Data entries:

◆ ◆ ◆ ◆

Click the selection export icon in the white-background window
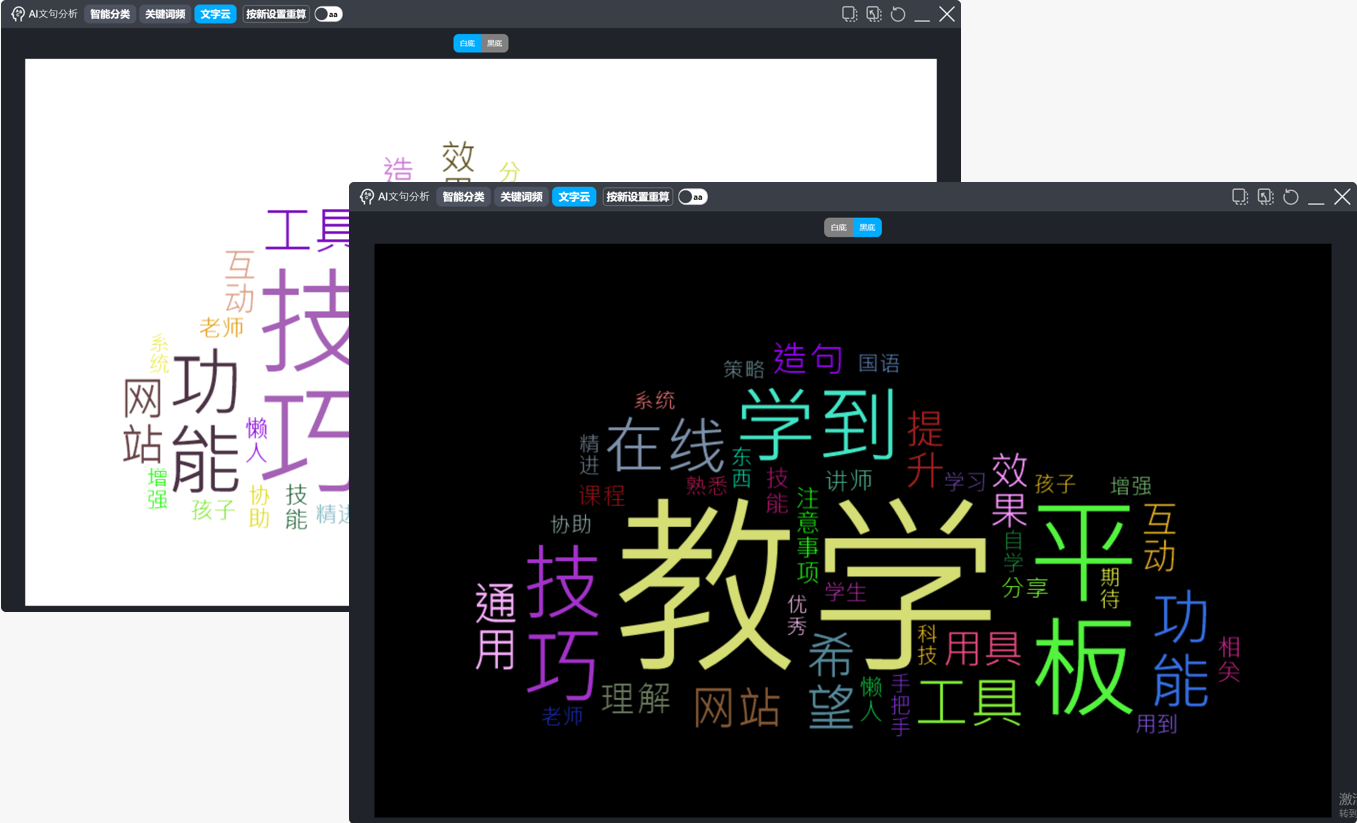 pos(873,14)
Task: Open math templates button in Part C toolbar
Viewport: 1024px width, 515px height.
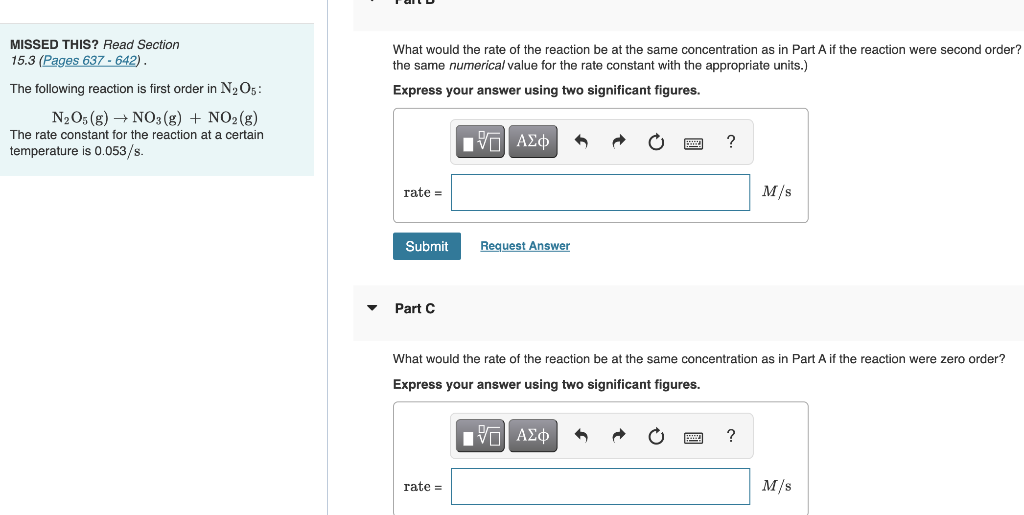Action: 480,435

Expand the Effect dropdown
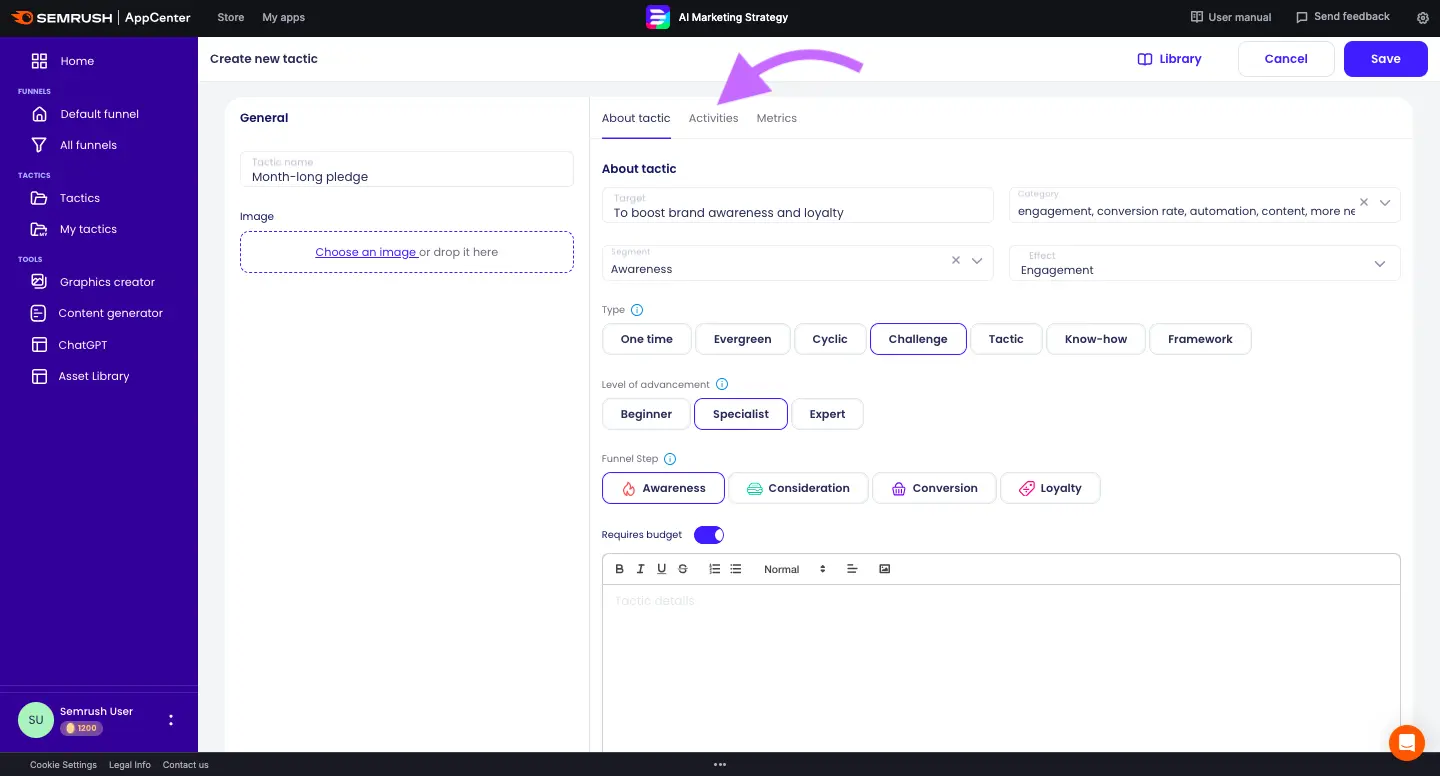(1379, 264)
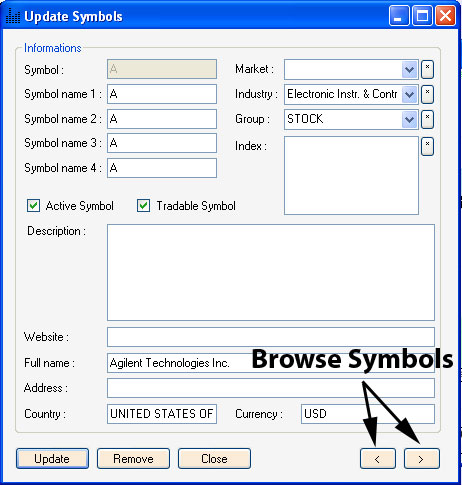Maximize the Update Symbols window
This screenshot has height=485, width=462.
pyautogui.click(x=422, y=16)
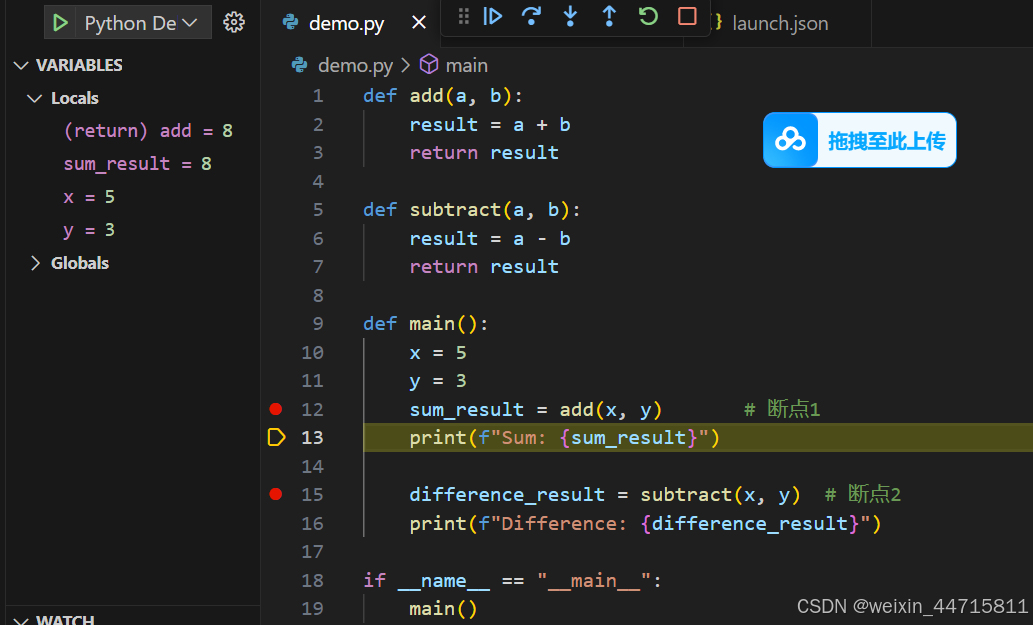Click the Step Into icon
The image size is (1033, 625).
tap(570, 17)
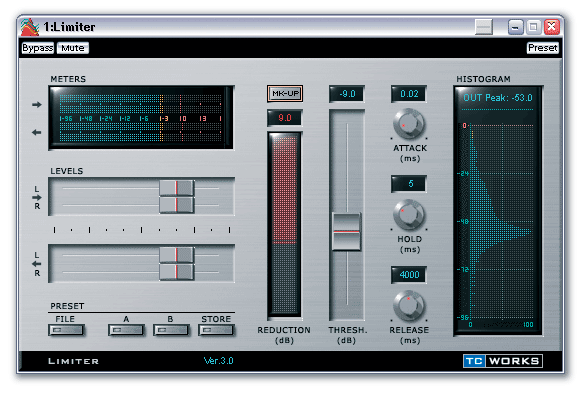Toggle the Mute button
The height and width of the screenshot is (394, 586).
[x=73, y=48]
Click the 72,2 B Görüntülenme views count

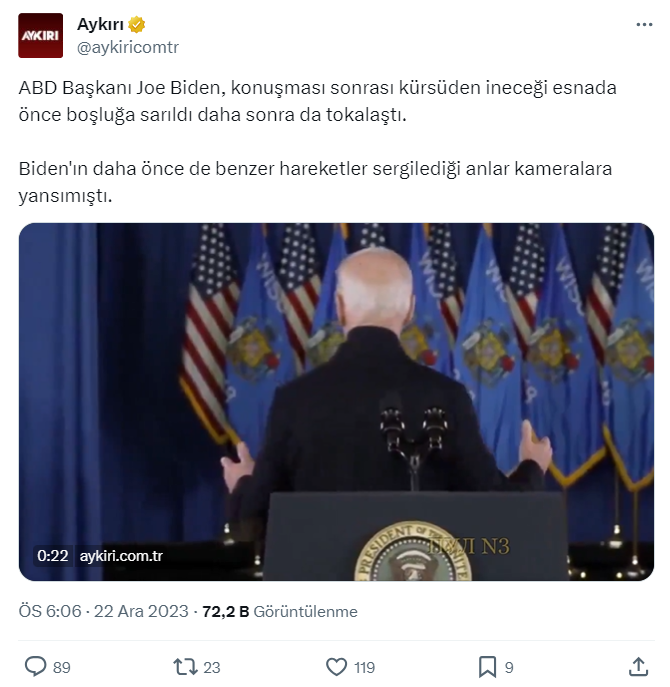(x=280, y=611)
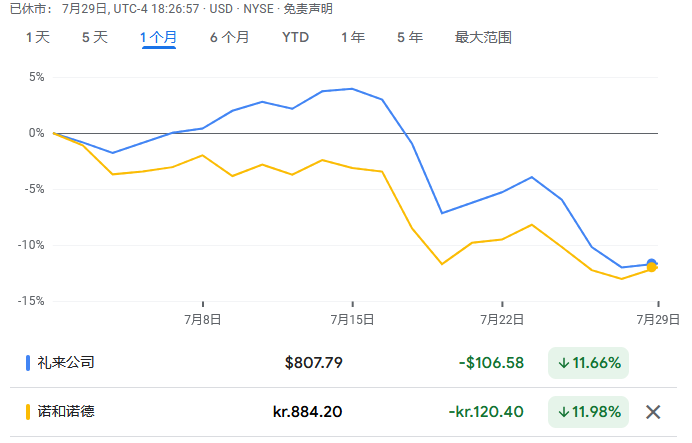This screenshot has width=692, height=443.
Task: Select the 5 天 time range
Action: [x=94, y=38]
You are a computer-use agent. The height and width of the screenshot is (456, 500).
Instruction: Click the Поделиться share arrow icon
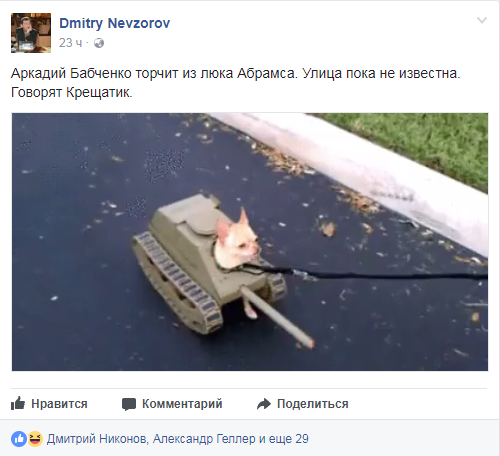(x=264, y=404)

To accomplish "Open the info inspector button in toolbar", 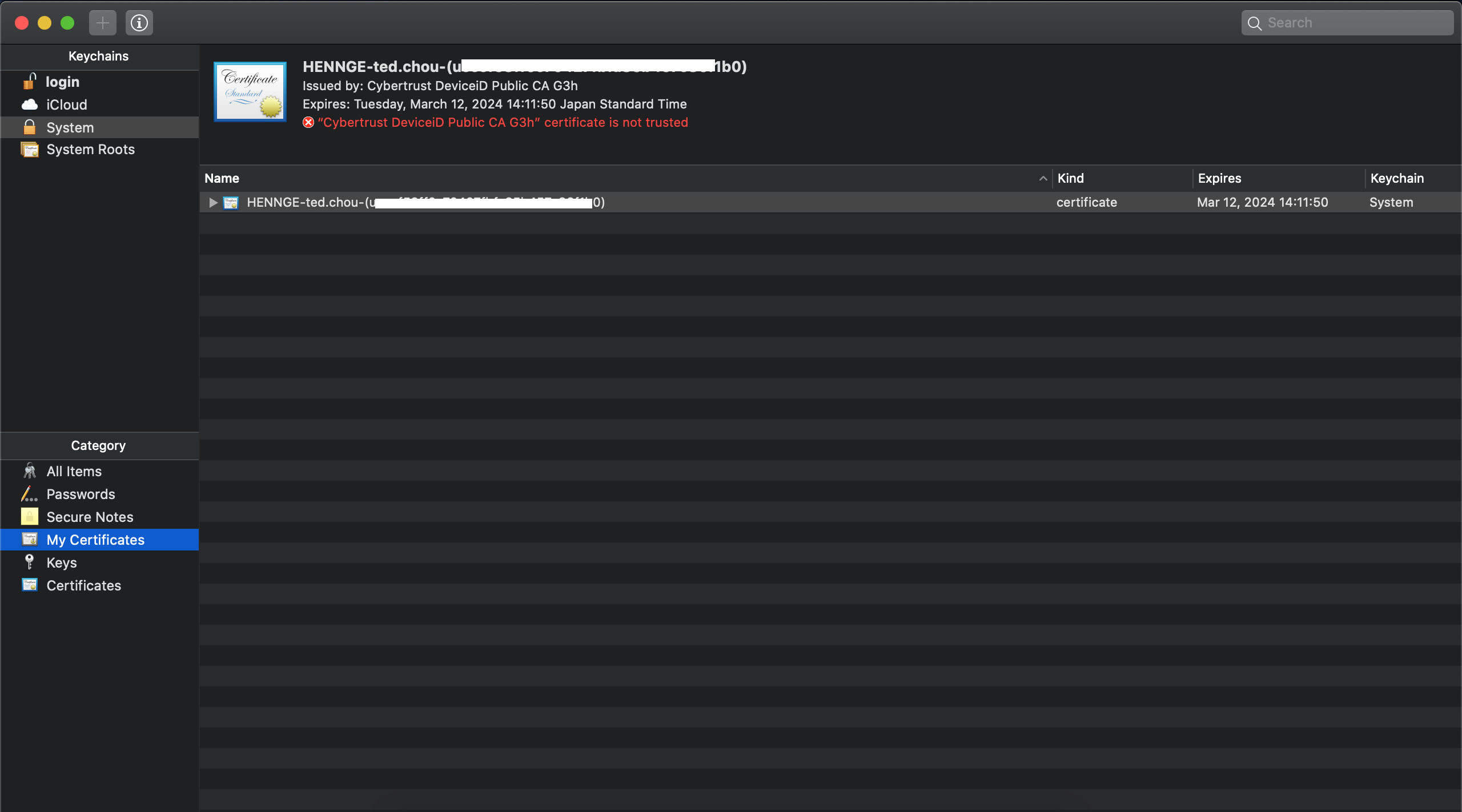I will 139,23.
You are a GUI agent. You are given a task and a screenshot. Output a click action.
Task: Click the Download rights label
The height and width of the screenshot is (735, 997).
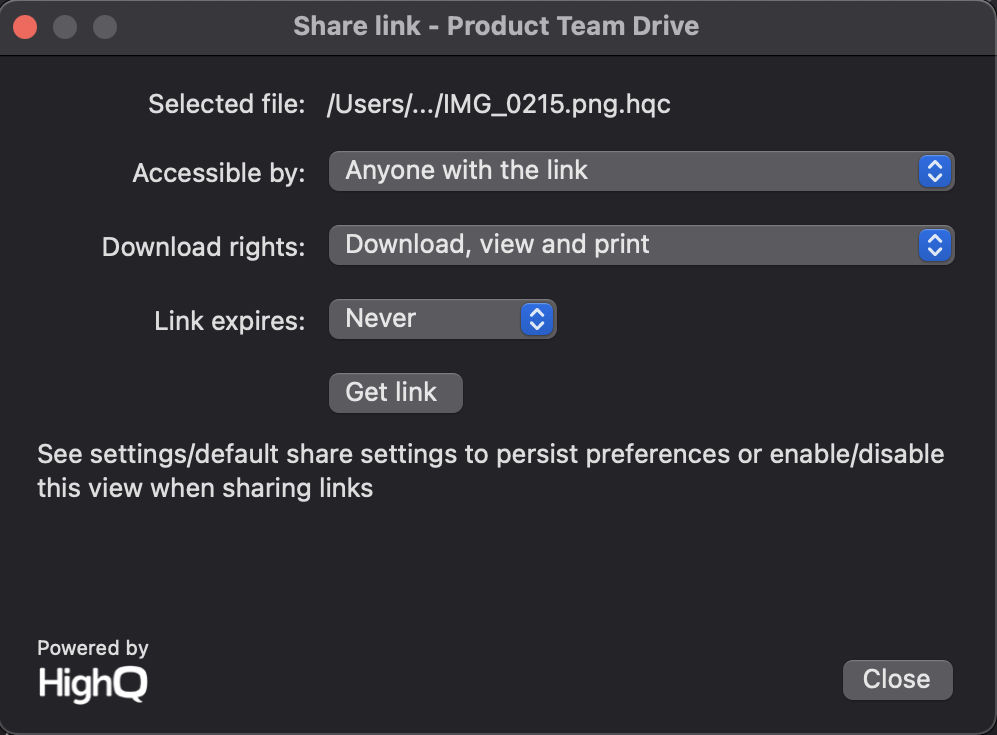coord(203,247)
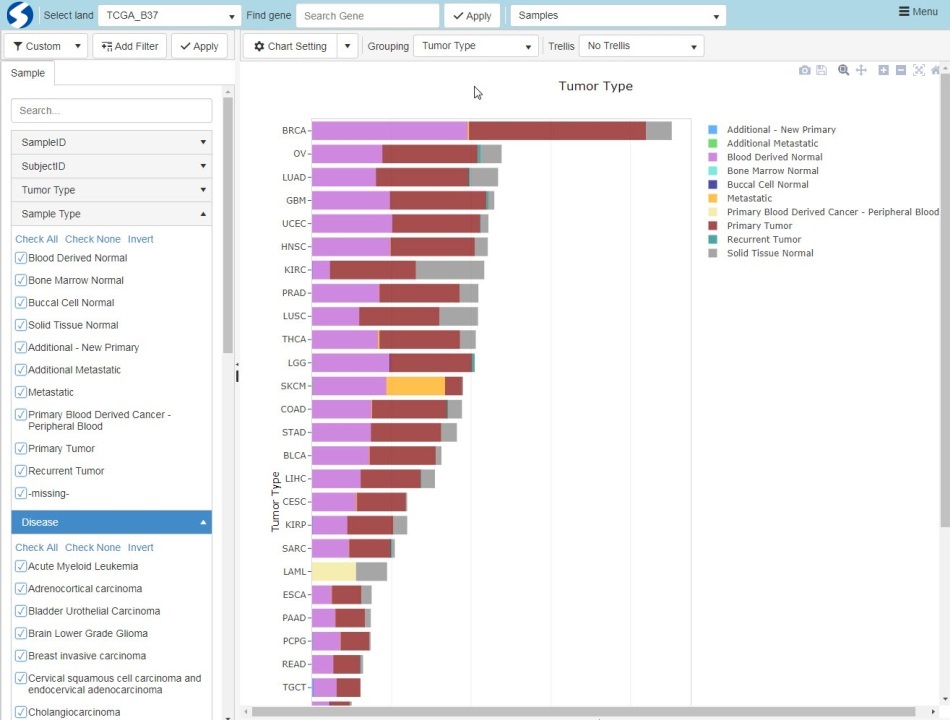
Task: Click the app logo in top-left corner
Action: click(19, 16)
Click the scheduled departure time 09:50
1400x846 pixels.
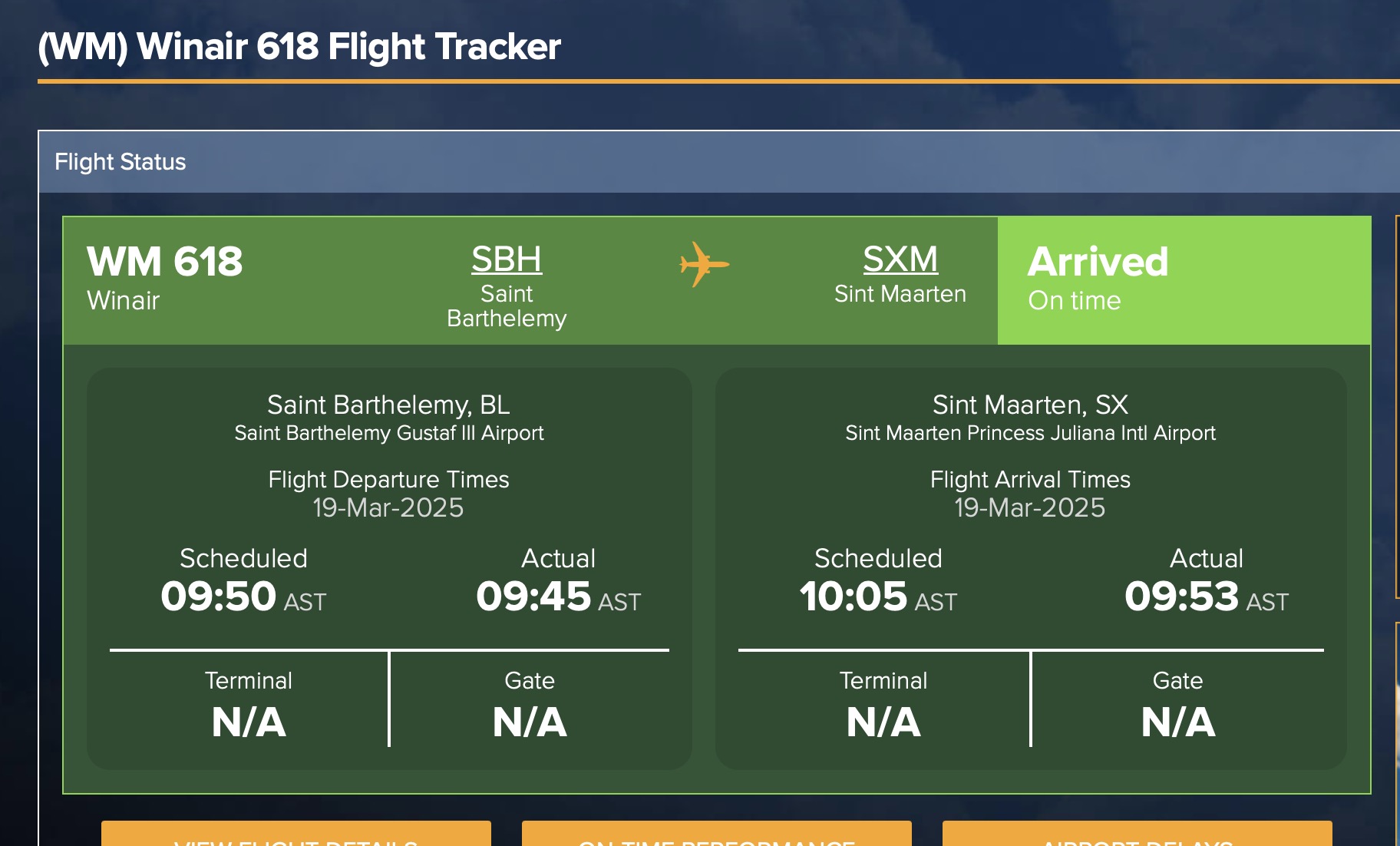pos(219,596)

◆ ◆ ◆ ◆

About this exercise:
Which of the lines above hold the string "agent"? Pick each of them out.

Answer area:
You are a computer-use agent. The height and width of the screenshot is (456, 500).
You are a GUI agent. You are given a task and a screenshot. Output a click action.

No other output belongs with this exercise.